Please ensure Javascript is enabled for purposes of website accessibility
PA program prepared Rickher for pandemic’s uncertainty

Allison Rickher ’14, ’16 (PAS) was about as prepared for the coronavirus pandemic as a 28-year-old on the frontlines could be.

As a student in Wingate’s Physician Assistant Studies program, Rickher accompanied Dr. Roy Blank, then the program’s medical director, on a medical mission to Nicaragua, during the Zika-virus outbreak. The trip provided training that Rickher leaned on this year as she tested patients for Covid-19 at a Novant drive-up facility in Matthews.

“That was an incredible, incredible trip,” Rickher says of her weeklong stay in Central America. “I did things on that trip that I wouldn’t have had the confidence to do in the States, because it was just true medicine.
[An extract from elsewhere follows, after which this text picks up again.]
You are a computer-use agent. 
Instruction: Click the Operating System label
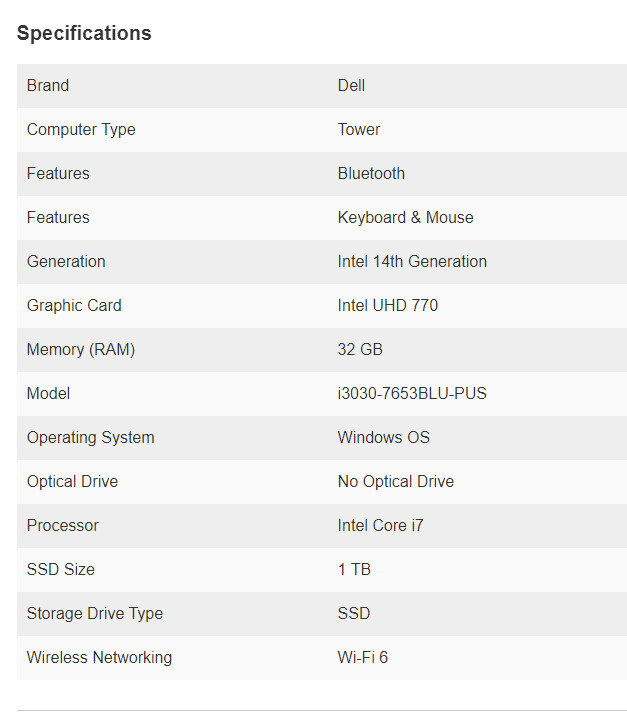coord(91,437)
I mean, just like me and the patient and we’re trying to figure out what to do to make you better.”

Allison Rickher taking someone's temperature

Rickher had her hands full this year. She is a physician assistant at First Charlotte Physicians in Matthews. But after the coronavirus outbreak became a pandemic and really started taking hold in the United States, Novant opened a makeshift clinic in a strip mall in Matthews and asked for volunteers.

Rickher mulled it over, and when Novant asked a second time, Rickher raised her hand.

“I don’t have children. I’m thankfully very healthy. I’m young,” she says. “I felt that I could go and work at a place like this and not have a huge impact on other people. I don’t have to go home to young children. I don’t have any health conditions that put me at increased risk. So I thought, Why don’t I go, as opposed to having someone forced to go who has health risks and concerns?”

Rickher and the doctors, nurses and other PAs at the clinic worked banking-hours shifts every day, testing patients in their cars and bringing the sicker ones inside for more-extensive examinations if necessary.

Rickher says that initially, when the clinic offered only drive-up service, she and her colleagues tested about 200 people per day.

The work was arduous. Rickher says she saw seven to 10 patients a day. The car-side exams took about 10 minutes and included a swab plus a check of vital signs. She had patients wait for their results, which were back in 20 to 30 minutes. If someone was having trouble breathing, she might recommend they come in for an X-ray. Rickher encountered plenty of Covid-19-positive patients, and a few of them were taken to the hospital by ambulance.

Through it all, she was covered head to toe, with her face getting three layers of covering. Wearing two masks plus a face shield made it hard to breathe and to communicate, and every layer increased her body temperature. Luckily, the spring wasn’t overly hot, but even so, Rickher says, “you just sweated the whole day.”

“I think all of us would say we were absolutely exhausted at the end of the day,” she says. “I definitely fell asleep on the couch at like 8:30.”

Rickher came to Wingate on a volleyball scholarship, and she was an outstanding student. One selling point for Wingate was the PA Advantage program, which gives preferential treatment to Wingate undergrads, provided they meet and maintain certain criteria. Rickher, who finished No. 4 in her class at Weddington High, stayed on at Wingate for grad school.

“Wingate’s PA program, I can’t say enough about it,” she says. “I mean, they’re phenomenal. I take students now from the Wingate PA program, I precept them, and they’re better than any students I’ve ever encountered.”

I think an appropriate amount of fear is good, because that means that you’re going to be on your toes. Being overconfident can be detrimental.

The program gave her the opportunity to do real, in-person, dire-need medicine in one of the poorest countries in the Western Hemisphere. For several years, Blank served as the medical director of Bless Black Worldwide, a mission organization with operations in Haiti and Nicaragua, and he would regularly enlist students to help out.

For Rickher, it provided invaluable hands-on experience.

“It is unlike any other opportunity, because when you’re down there, you’re basically functioning as your own provider,” she says. “When you’re in school, in the States, you are talking to patients, you’re examining patients, but ultimately there’s somebody else there that’s going to make the final decision. You can try to impact it, but they’re the ones that are making the final decision.

“When I was in Nicaragua, it was me. I mean, Dr. Blank was there, there were other physicians, other PAs. But at the end of the day, if I was going to make a decision about something, that’s what was going to happen.”

The experience taught Rickher one particularly important lesson that she used this year, during an unprecedented global crisis: fear of the unknown can be a good thing.

“I think an appropriate amount of fear is good, because that means that you’re going to be on your toes,” Rickher says. “You’re not going to let certain things slip through the cracks. You know, being overconfident I think can be detrimental.”